# [Excerpted data]
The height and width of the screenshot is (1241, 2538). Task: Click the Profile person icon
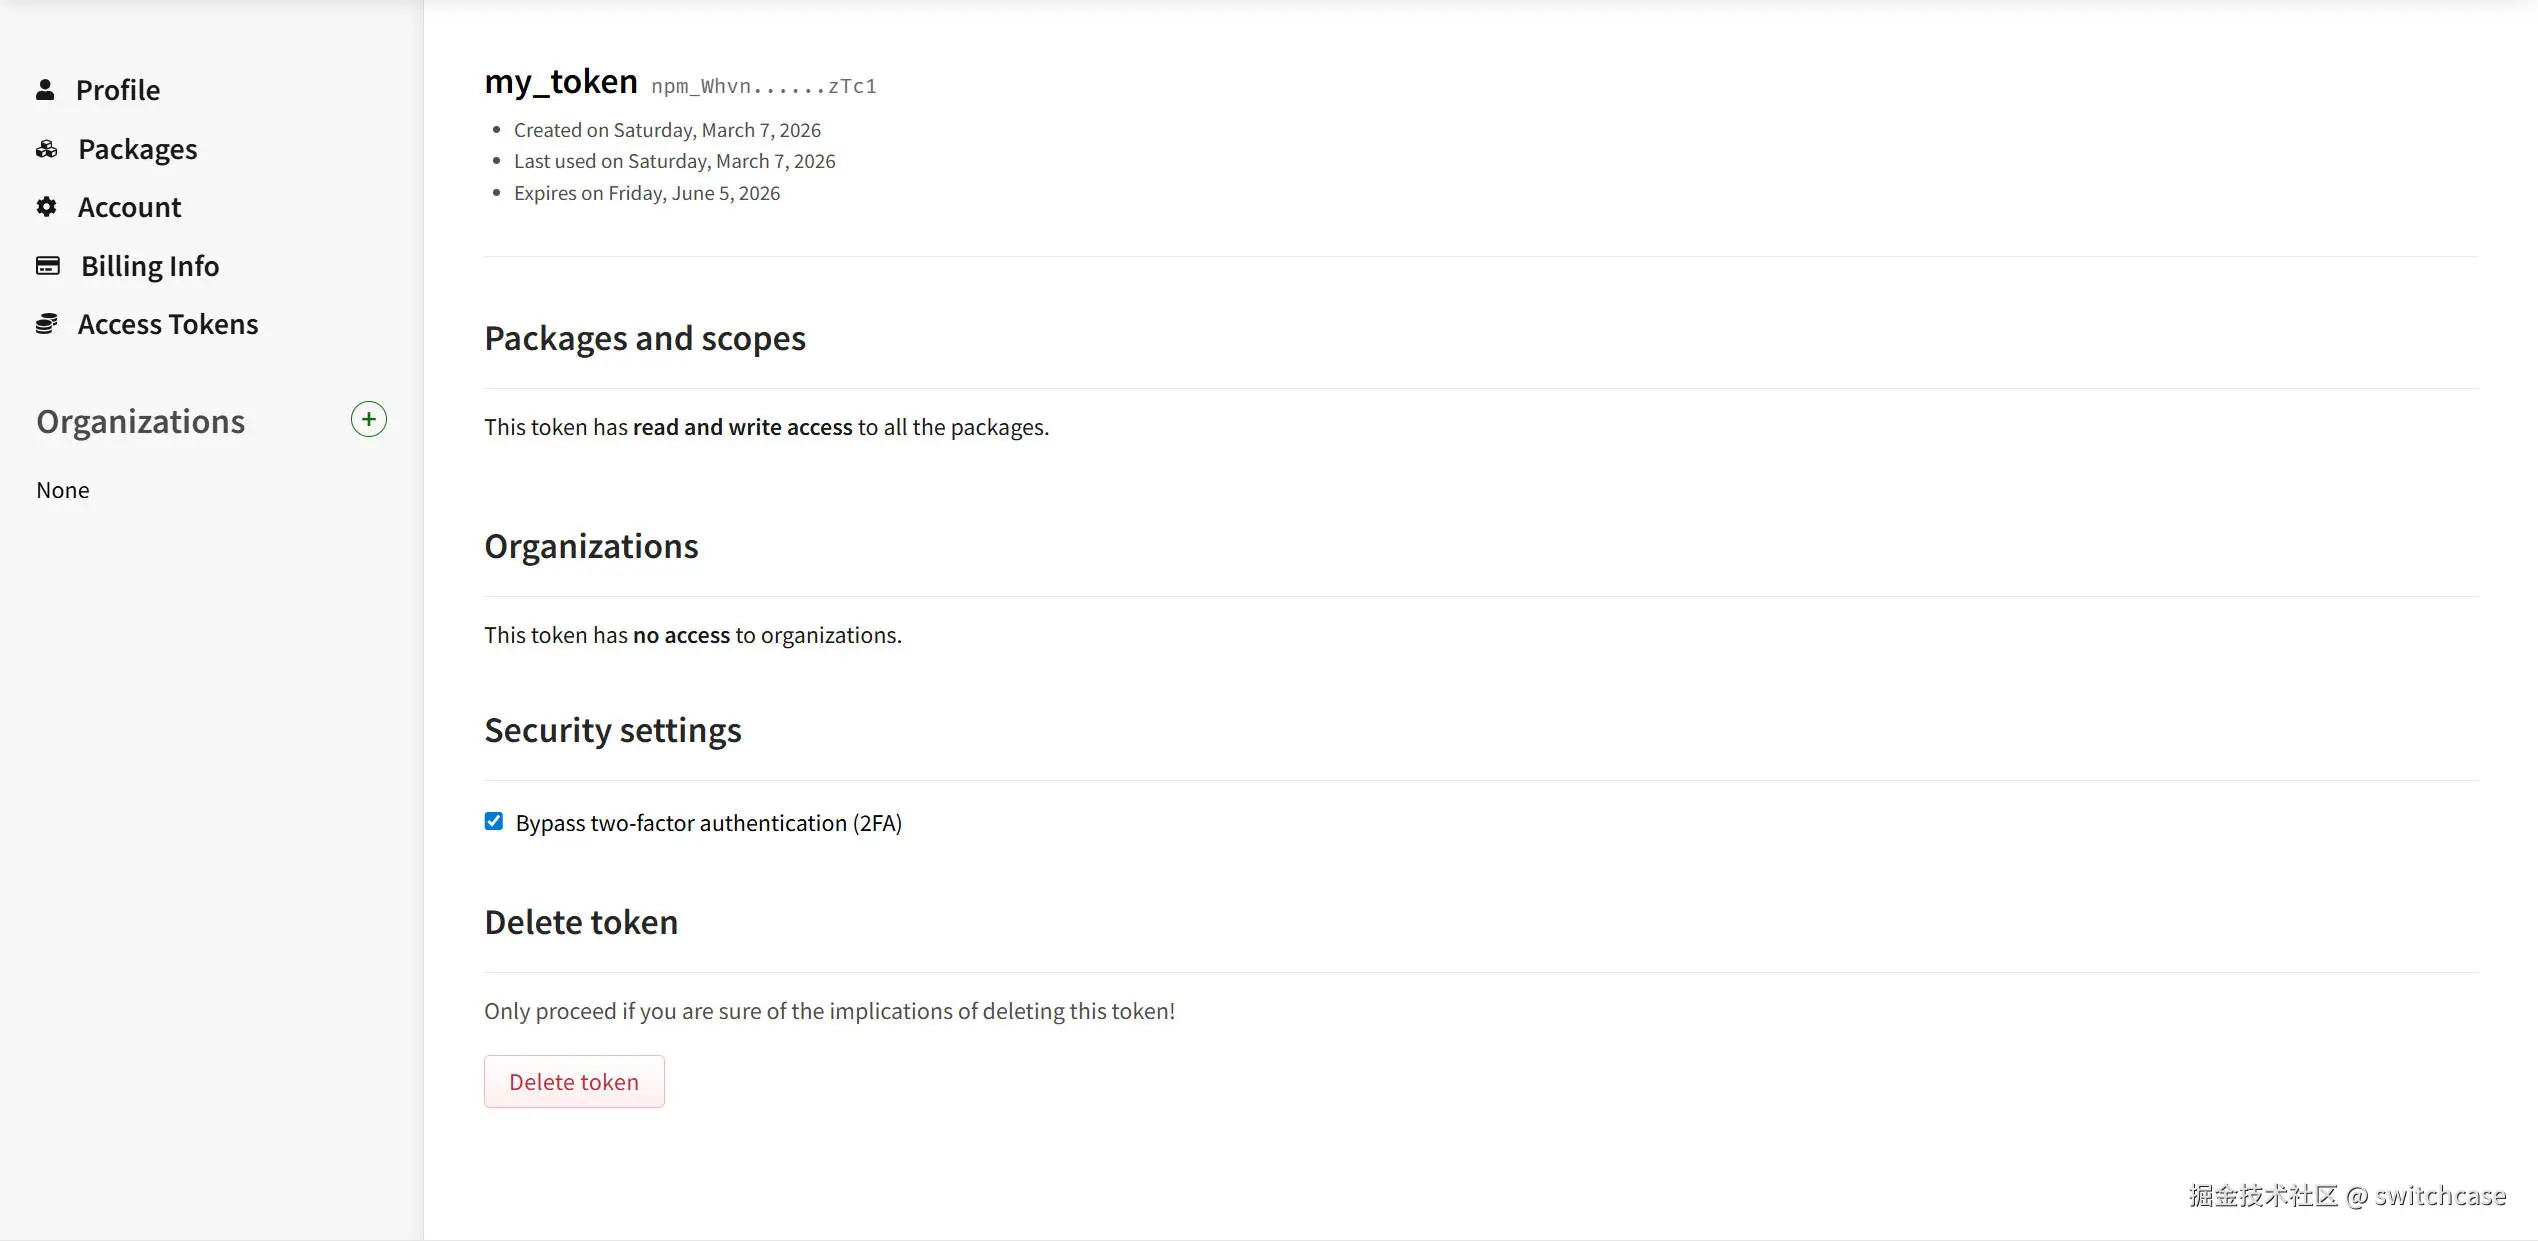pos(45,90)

...

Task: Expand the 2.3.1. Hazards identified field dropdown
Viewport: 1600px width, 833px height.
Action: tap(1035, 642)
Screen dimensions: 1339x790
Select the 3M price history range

# [About this exercise]
An exact copy of the lines above, from the one containing "Viewport: 1600px width, 833px height." down to the one containing "Select the 3M price history range" and including both, is the whole answer; retype it and nothing else.

# [Result for this exercise]
Viewport: 1600px width, 833px height.
Action: tap(1035, 642)
Screen dimensions: 1339x790
Select the 3M price history range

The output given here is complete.